New York Stock Exchange to partially reopen trading floor after Memorial Day
The New York Stock Exchange (NYSE) will partially reopen its trading floor in lower Manhattan by Memorial Day as New York City, one of the areas of the U.S. most impacted by the coronavirus, inches toward reopening.
“Thoughtful, measured reopening plans, prioritizing those businesses and people most affected by stay-at-home orders, will put us on a path to recovery. As for the NYSE, we will reopen our trading floor to a subset of floor brokers the day after Memorial Day,” Stacey Cunningham, president of the NYSE, wrote in an op-ed in the Wall Street Journal on Thursday.
The NYSE has been limited to electronic trading only since it closed its trading floor on March 23 due to the coronavirus pandemic.
Since then, tens of thousands more people have died of COVID-19 in New York City.
As of Thursday, New York has reported 348,192 cases and 27,617 deaths, most of them clustered near the New York City region.
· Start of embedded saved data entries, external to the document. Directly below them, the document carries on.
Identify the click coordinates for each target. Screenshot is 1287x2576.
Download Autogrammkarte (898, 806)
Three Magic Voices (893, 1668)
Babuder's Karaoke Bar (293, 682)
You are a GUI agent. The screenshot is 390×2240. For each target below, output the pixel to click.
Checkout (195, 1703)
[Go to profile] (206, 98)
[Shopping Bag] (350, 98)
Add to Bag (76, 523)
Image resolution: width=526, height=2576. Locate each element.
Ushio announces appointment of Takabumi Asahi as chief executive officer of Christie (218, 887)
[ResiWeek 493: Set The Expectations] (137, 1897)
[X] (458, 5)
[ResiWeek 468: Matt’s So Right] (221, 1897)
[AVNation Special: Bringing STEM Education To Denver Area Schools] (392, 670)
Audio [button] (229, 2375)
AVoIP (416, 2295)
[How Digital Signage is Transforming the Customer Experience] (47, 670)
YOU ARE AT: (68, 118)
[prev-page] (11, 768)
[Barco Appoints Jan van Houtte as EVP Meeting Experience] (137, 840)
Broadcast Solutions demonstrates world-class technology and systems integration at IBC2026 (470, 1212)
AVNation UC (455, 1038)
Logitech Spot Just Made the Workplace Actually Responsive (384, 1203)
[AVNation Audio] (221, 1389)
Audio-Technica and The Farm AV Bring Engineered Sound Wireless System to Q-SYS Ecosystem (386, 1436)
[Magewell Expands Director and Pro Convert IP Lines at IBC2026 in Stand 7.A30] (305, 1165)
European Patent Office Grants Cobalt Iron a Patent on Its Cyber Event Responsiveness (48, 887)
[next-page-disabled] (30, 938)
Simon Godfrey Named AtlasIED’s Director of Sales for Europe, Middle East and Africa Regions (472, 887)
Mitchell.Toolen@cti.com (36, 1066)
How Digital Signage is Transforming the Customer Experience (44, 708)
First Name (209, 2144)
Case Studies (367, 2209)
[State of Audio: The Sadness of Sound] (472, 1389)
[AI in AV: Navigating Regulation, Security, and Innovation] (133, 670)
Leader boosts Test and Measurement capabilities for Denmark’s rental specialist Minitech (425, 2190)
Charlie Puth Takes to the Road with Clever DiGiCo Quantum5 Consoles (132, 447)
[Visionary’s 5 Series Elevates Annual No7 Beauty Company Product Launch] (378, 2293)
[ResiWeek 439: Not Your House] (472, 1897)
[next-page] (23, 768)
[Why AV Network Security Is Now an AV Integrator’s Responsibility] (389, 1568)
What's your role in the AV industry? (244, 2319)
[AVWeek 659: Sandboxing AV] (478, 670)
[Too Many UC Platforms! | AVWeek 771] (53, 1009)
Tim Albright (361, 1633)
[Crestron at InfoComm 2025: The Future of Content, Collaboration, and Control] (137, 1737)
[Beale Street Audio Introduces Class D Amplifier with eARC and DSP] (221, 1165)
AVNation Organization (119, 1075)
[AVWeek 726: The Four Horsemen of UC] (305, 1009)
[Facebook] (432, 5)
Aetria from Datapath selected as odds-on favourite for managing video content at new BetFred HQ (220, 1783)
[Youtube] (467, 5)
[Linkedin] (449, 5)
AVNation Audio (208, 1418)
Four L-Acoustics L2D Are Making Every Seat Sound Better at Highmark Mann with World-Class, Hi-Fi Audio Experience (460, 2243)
The state’s stay-at-home order is in place until May 15.
“New York’s heart beats to the rhythm of commerce,” Cunningham wrote. “It has been slowed in the past, as on 9/11, when the terrorist attacks closed the NYSE, founded in 1792, for four trading days—and Minas Shoe Repair, founded in 1977, which needed more than a year to reopen.”
Cunningham’s announcement comes the same day the stock market rebounded to break a three-day losing streak despite the Labor Department’s report that nearly 3 million more people submitted claims for unemployment benefits last week.